DUBLIN, Ireland — It's been more than 12 years since Don Bluth and 16 colleagues shocked the world of animation by walking out of Walt Disney Productions, complaining that the studio's traditions of producing "classical animation" had been abandoned.
In those 12 years, animation has enjoyed a significant revival in creative terms and Bluth and his colleagues, despite fluctuations in their fortunes, have survived as major players in the field. Such films as "Who Framed Roger Rabbit," Bluth's own "An American Tail" and "The Land Before Time" and Disney's "Oliver and Co." have all made healthy profits.
Disney's "Beauty and the Beast," which has grossed more than $100 million so far and become the first animated feature to be nominated for a best picture Oscar, may be the culmination of this upward trend. Indeed, it might seem that Disney animation is now firmly back on the track from which Bluth believed it had diverted when he quit the studio.
Over lunch at a neighborhood restaurant near his studios on the banks of the Liffey shortly before last week's release of his new feature "Rock-A-Doodle," Bluth said he believes the revival at Disney is good for the entire animation business, and that "Rock-A-Doodle" will reap the benefits.
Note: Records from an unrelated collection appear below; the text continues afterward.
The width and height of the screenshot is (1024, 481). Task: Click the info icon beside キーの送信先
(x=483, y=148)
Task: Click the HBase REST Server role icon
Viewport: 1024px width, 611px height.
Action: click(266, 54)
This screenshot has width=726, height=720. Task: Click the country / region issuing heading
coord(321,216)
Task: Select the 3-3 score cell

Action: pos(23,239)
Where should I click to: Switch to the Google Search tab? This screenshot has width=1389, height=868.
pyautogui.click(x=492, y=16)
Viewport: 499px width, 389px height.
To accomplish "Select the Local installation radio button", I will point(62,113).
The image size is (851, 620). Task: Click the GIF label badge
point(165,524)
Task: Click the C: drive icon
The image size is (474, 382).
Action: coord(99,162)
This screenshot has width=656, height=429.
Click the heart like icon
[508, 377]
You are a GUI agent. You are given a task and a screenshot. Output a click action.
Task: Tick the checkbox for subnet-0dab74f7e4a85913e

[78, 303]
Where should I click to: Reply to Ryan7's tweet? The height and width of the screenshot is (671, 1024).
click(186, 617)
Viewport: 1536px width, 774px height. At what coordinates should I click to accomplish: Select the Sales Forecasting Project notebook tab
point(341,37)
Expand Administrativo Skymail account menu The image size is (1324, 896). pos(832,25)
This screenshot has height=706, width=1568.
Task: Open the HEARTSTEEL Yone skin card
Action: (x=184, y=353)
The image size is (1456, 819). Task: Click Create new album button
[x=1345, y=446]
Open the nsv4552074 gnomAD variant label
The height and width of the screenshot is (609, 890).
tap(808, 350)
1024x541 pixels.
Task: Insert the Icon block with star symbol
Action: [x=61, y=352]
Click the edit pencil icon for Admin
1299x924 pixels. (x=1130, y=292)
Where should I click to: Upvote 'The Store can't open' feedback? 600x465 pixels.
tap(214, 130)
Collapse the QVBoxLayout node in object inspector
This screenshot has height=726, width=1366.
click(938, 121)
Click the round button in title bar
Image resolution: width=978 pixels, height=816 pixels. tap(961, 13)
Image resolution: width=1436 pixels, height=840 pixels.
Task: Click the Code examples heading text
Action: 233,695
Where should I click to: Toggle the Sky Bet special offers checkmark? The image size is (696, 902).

The story of "Rock-A-Doodle" revolves around a rooster named Chanticleer, who believes crowing each morning makes the sun come up. He loses face among the barnyard animals one day when the sun rises without him; in disgrace, he heads for the big city and pursues a career as a rock 'n' roll singer, dubbed "The King," and very much inspired by Elvis Presley.
"Rock-A-Doodle" seems to follow Bluth's avowed intention to make films that deal with moral concerns. "I like to give an audience a little 'take-home' that they can think about later," he explained. "I'd like parents and children alike to go home from our movie and say, 'You know what? I know what that means.'
"When I saw 'Bambi,' I remembered the phrase 'If you can't say anything nice, don't say anything at all.' Thumper said it. And I still try to do that each day. I do something I was taught by a little rabbit."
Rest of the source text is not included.